_PASSAGE SHOWN_.
%%

The first reporting period was mainly dedicated to build and systematize the existing knowledge on artificial lighting effects on health and wellbeing. First, a common operational language was defined to support the PBs in exchanging knowledge across different disciplines. Moreover, existing knowledge on lighting effects on health and practices on indoor and outdoor lighting has been collected. At present, 117 practices and references have been identified and a selection of them will be mapped and classified in the ENLIGHTENme Atlas. Then, data on socio-economic, urban and lighting characteristics, health conditions were collected and systematized for the 3 pilot cities, resulting in 46 indicators, describing and mapping the vulnerability of the cities, represented through urban lighting and health maps. The general vulnerability index allowed to select a short list of more vulnerable districts in each city, whose characteristics where then deepened through the qualitative and population-based studies. Consequently, a vulnerable district was selected in each city according to local situations and opportunities such as lighting system condition, willingness form the local community to participate, percentage of elderly people living in the district.
We started the implementation phase in the 3 ENLIGHTENme cities, and in particular here, the Urban Lighting Labs have been established by involving key local stakeholders and community members, with special regard to elderly people and care givers. Workshops have been held, where to raise awareness on the correlation among lighting and health and wellbeing and to co-design outdoor lighting solutions more respectful of people wellbeing. At the same time, a recruitment roadmap started to be developed, with the aim of recruiting in the same selected district 500 older adults that will be engaged in a population-based study to research the effects of good indoor and outdoor lighting exposition on health and wellbeing.
In brief, the first period has been mainly dedicated to the “preparatory” work for building the conditions for developing the foreseen research activities, paying attention to ethics principles set at European and national levels. To this aim, the involved medical centers have detailed the protocol for conducting the population-based study and have submitted it to the approval of the respective Ethics committees.

%%

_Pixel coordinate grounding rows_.

%%

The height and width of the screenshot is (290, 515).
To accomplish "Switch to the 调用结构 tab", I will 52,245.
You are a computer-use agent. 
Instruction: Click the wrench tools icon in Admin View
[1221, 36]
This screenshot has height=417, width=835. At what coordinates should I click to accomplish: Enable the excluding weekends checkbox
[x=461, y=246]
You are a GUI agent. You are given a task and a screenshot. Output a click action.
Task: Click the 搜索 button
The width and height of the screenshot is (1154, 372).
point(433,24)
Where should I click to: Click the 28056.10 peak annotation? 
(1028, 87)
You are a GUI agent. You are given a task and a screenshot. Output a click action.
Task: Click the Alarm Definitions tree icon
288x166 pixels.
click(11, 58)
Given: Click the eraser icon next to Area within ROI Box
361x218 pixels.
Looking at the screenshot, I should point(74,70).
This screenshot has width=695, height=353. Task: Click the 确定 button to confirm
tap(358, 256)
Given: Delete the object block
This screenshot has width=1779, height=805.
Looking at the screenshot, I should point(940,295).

%%

_LIST OF TASKS_.
(a) Using the report on lighting and health, list each number written in digits together with what it counts.
(b) Write the next paragraph of the report on lighting and health, starting after its last sentence.
The rows are separate material and have no connection to the report on lighting and health.

_RESPONSES TO THE EXERCISE_.
(a)
- 117: practices and references identified so far
- 3: pilot cities (the ENLIGHTENme cities)
- 46: indicators describing and mapping the vulnerability of the cities
- 500: older adults to be recruited in the selected district for the population-based study

(b)
Although lighting is geographically ubiquitous and central to the way urban spaces (domestic and public) are used and experienced, it is generally treated as a technical specialism separated from wider planning or allocated to a narrow role. Urban policies and regulations about artificial lighting usually focus on the economic and environmental (in terms of reduced CO2 emissions) aspects of the interventions. ENLIGHTENme novelty lies in the capability to integrate health and wellbeing in urban lighting policies and in the decision-making process, based on evidence from the impact of electric lighting on older adults’ health, wellbeing and social life and thus allowing to develop innovative smart healthy lighting systems able to increase urban quality.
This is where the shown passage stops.